LUMAJANG, KOMPAS.com - Penjabat (Pj) Gubernur Jawa Timur Adhy Karyono menyebut, kerja pemerintah tidak terganggu dengan adanya penetapan empat tersangka baru kasus suap dana hibah Pemerintah Provinsi Jawa Timur oleh Komisi Pemberantasan Korupsi (KPK).
Menurut Adhy, saat ini kinerja DPRD Jawa Timur dalam membahas Perda APBD Perubahan tetap terlaksana sesuai jadwal.
"Sampai saat ini tetap terjadwal kita sedang paripurna APBD Perubahan, jadwalnya besok (Kamis)," kata Adhy di Lumajang, Rabu (17/7/2024).
Baca juga: Kasus Suap Dana Hibah Jatim, KPK Sita Uang Rp 380 Juta hingga Kuitansi Penerimaan Miliaran Rupiah
Adhy menyebut, pihaknya menghormati proses hukum yang sedang berjalan di KPK. Namun, ia memastikan, anggota DPRD Jawa Timur yang lain masih bekerja dan tidak terganggu dengan kasus tersebut.
"Kita mengikuti saja, kita belum tahu, tapi beliau-beliau masih bekerja," jelasnya.
Baca juga: Kasus Suap Dana Hibah Pemprov, KPK Geledah Banyak Tempat di Jawa Timur
Sebelumnya diberitakan, empat anggota DPRD Jawa Timur ditetapkan sebagai tersangka baru kasus dugaan suap dana hibah Pemprov Jawa Timur.
Selain itu, terdapat 17 tersangka lain yang juga ditetapkan sebagai tersangka. 17 orang ini disebut sebagai pemberi suap. Mirisnya, dari 17 nama terdapat dua orang yang merupakan penyelenggara negara.

--------------------------------

Tugas singkat => Lanjutkan berita di atas tentang kasus suap dana hibah Pemprov Jawa Timur, mulai setelah kalimat terakhirnya.

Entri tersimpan
--------------------------------

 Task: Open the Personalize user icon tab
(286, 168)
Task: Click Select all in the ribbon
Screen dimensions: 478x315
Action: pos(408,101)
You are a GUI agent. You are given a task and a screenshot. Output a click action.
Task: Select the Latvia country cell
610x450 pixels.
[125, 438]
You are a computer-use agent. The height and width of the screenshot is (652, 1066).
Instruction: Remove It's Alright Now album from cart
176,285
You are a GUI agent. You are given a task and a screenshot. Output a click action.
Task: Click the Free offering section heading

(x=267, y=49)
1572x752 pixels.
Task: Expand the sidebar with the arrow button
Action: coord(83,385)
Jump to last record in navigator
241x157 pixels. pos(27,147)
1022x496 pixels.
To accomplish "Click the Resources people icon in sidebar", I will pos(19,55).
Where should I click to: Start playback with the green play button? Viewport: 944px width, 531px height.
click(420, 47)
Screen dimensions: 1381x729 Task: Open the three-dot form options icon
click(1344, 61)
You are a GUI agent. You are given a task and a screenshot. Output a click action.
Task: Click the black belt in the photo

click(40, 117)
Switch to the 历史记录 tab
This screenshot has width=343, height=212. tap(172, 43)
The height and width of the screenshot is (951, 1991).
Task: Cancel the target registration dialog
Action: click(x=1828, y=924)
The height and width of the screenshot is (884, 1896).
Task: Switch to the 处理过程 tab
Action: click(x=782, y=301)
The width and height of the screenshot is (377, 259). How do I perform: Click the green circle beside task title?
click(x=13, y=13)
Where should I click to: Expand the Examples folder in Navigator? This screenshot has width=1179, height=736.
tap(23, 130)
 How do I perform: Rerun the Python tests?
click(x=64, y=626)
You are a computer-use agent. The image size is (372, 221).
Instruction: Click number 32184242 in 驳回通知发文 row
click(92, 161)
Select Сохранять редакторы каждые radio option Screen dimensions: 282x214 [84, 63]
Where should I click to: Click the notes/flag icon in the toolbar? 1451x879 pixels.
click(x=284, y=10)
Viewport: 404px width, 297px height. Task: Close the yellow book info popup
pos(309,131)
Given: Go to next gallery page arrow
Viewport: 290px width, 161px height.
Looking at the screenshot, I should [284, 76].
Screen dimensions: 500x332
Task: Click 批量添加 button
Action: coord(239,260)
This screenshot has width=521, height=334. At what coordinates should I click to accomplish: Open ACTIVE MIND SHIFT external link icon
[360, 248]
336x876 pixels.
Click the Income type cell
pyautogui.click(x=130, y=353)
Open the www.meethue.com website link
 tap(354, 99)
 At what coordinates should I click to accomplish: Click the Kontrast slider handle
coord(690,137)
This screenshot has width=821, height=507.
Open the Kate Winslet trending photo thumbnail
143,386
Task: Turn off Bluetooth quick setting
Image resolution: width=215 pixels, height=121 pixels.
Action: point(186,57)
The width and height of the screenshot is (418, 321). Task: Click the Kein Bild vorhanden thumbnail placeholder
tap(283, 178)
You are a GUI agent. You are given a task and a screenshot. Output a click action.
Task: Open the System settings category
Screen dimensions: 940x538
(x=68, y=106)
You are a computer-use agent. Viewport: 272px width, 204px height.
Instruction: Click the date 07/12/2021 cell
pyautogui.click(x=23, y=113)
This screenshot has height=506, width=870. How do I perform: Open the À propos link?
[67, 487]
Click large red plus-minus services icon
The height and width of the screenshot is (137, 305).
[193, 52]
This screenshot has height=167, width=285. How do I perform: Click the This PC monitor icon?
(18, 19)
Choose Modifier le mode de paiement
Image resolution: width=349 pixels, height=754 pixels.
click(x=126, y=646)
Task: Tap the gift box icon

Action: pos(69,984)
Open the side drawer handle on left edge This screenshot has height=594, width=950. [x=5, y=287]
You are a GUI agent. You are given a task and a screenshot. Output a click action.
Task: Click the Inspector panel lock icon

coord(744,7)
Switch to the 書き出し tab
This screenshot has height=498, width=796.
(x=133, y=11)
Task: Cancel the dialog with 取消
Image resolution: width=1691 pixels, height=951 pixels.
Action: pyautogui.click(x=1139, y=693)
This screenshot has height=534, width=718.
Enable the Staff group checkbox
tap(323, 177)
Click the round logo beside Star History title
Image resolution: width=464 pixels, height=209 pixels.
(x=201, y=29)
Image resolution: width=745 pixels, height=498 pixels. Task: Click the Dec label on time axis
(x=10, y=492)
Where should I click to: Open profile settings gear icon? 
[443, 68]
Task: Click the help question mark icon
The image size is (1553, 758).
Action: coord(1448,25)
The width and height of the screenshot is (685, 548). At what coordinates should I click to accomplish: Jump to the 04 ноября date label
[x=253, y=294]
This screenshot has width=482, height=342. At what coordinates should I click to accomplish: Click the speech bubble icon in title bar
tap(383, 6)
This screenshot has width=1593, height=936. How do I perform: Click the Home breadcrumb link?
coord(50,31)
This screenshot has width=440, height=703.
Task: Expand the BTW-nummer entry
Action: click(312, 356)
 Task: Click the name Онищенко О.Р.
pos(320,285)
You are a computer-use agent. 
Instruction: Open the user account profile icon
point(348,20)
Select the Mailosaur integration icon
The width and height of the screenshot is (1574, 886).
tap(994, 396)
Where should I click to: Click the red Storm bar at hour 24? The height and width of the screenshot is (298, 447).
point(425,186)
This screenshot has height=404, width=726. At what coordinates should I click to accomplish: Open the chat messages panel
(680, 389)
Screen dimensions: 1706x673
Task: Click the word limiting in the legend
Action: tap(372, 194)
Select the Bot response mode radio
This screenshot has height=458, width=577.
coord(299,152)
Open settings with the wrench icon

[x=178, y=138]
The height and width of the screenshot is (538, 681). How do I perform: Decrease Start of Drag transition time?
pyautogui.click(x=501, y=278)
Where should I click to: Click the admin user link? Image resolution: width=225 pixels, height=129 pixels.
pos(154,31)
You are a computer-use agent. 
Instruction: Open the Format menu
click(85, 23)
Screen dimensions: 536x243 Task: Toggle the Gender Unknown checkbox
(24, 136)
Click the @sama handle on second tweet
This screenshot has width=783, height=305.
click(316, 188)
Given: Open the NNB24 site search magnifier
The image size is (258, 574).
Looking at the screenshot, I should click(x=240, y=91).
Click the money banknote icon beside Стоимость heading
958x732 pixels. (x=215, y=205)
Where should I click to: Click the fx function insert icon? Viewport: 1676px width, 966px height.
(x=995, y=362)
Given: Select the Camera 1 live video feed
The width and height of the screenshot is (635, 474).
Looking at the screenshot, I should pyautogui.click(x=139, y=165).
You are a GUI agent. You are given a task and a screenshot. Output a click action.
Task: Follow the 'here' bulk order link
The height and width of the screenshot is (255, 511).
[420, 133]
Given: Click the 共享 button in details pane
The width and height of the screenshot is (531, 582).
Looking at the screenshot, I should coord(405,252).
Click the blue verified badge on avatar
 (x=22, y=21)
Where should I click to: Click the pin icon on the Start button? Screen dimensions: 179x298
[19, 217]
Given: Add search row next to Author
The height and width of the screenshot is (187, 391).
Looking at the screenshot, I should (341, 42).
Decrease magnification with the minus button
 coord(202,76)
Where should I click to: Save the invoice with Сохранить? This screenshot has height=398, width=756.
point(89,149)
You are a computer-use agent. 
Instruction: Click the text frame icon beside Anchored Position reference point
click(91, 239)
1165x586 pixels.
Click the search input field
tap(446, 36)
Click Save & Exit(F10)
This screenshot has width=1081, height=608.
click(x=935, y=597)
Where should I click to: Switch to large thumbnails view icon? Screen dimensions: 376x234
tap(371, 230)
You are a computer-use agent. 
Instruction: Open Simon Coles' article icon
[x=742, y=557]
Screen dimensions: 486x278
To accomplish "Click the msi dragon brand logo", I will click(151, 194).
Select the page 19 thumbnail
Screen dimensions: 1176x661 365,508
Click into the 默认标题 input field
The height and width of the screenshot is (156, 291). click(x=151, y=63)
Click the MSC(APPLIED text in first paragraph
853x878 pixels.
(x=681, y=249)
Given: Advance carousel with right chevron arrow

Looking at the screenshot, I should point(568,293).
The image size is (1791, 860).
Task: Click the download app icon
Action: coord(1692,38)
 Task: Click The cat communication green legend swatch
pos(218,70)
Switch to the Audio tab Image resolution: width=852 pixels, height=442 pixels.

--------------------------------

Jawaban tugas =>
Meski begitu, KPK belum mengumumkan dengan detail siapa saja nama-nama tersangka baru yang dijadikan tersangka.
Namun, sedikitnya sudah ada 8 kabupaten dan kota di Jawa Timur yang telah digeledah KPK. Di antaranya, Surabaya, Gresik, Tulungagung, Pasuruan, Blitar, Bangkalan, Sampang, dan Sumenep.
Akibat penggeledahan ini, satu anggota DPRD Jatim dari fraksi PDI-Perjuangan asal Kabupaten Bangkalan, Mahfud, mengundurkan diri.
Rumah Mahfud jadi salah satu yang digeledah KPK. Saat penggeledahan, KPK menyita uang Rp 300 juta dan dua buah telepon seluler.
Sebagai informasi, kasus suap dana hibah Pemprov Jatim berawal dari operasi tangkap tangan (OTT) terhadap Wakil Ketua DPRD Jawa Timur Sahat Tua Simanjuntak.
Sahat didakwa menerima suap Rp 39,5 miliar dan divonis hukuman penjara 9 tahun.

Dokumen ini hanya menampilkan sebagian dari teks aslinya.